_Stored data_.

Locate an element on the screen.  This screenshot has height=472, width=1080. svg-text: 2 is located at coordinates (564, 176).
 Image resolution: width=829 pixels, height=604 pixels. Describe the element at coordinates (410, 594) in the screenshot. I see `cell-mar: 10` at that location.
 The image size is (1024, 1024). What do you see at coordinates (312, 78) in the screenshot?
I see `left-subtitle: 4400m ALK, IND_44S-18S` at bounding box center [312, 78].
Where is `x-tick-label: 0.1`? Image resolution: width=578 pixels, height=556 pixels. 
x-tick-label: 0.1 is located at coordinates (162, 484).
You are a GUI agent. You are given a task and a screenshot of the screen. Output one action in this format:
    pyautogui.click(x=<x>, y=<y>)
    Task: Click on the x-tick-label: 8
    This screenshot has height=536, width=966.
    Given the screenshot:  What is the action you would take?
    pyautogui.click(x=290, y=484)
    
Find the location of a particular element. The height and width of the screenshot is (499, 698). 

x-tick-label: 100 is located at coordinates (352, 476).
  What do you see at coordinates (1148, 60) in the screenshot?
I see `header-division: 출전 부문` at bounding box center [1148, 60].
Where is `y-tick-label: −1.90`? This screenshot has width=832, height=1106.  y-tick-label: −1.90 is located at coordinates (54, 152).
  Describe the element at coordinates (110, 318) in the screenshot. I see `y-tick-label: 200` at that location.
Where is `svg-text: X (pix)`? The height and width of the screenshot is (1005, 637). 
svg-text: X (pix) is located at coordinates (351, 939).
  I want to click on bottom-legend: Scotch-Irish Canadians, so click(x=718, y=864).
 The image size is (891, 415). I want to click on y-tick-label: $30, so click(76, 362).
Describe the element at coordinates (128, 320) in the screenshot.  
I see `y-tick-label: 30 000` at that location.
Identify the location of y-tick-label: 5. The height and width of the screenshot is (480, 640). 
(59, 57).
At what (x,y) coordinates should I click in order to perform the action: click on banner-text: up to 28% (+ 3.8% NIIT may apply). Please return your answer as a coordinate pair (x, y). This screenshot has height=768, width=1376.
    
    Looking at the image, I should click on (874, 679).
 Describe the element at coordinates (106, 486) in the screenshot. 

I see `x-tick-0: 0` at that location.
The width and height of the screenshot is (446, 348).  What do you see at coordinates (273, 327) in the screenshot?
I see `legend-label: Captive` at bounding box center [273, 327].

_TASK DETAILS_. Please recast the material above, from its start through the line containing "svg-text: X (pix) is", as a Markdown table with the columns "Row" and "Line", numbering each row and leaving out blank lines.

_OUTPUT BELOW_.
| Row | Line |
|---|---|
| 1 | Locate an element on the screen.  This screenshot has height=472, width=1080. svg-text: 2 is located at coordinates (564, 176). |
| 2 |  Image resolution: width=829 pixels, height=604 pixels. Describe the element at coordinates (410, 594) in the screenshot. I see `cell-mar: 10` at that location. |
| 3 |  The image size is (1024, 1024). What do you see at coordinates (312, 78) in the screenshot? |
| 4 | I see `left-subtitle: 4400m ALK, IND_44S-18S` at bounding box center [312, 78]. |
| 5 | Where is `x-tick-label: 0.1`? Image resolution: width=578 pixels, height=556 pixels.  |
| 6 | x-tick-label: 0.1 is located at coordinates (162, 484). |
| 7 | You are a GUI agent. You are given a task and a screenshot of the screen. Output one action in this format: |
| 8 |     pyautogui.click(x=<x>, y=<y>) |
| 9 |     Task: Click on the x-tick-label: 8 |
| 10 |     This screenshot has height=536, width=966. |
| 11 |     Given the screenshot:  What is the action you would take? |
| 12 |     pyautogui.click(x=290, y=484) |
| 13 | Find the location of a particular element. The height and width of the screenshot is (499, 698).  |
| 14 | x-tick-label: 100 is located at coordinates (352, 476). |
| 15 |   What do you see at coordinates (1148, 60) in the screenshot? |
| 16 | I see `header-division: 출전 부문` at bounding box center [1148, 60]. |
| 17 | Where is `y-tick-label: −1.90`? This screenshot has width=832, height=1106.  y-tick-label: −1.90 is located at coordinates (54, 152). |
| 18 |   Describe the element at coordinates (110, 318) in the screenshot. I see `y-tick-label: 200` at that location. |
| 19 | Where is `svg-text: X (pix)`? The height and width of the screenshot is (1005, 637).  |
| 20 | svg-text: X (pix) is located at coordinates (351, 939). |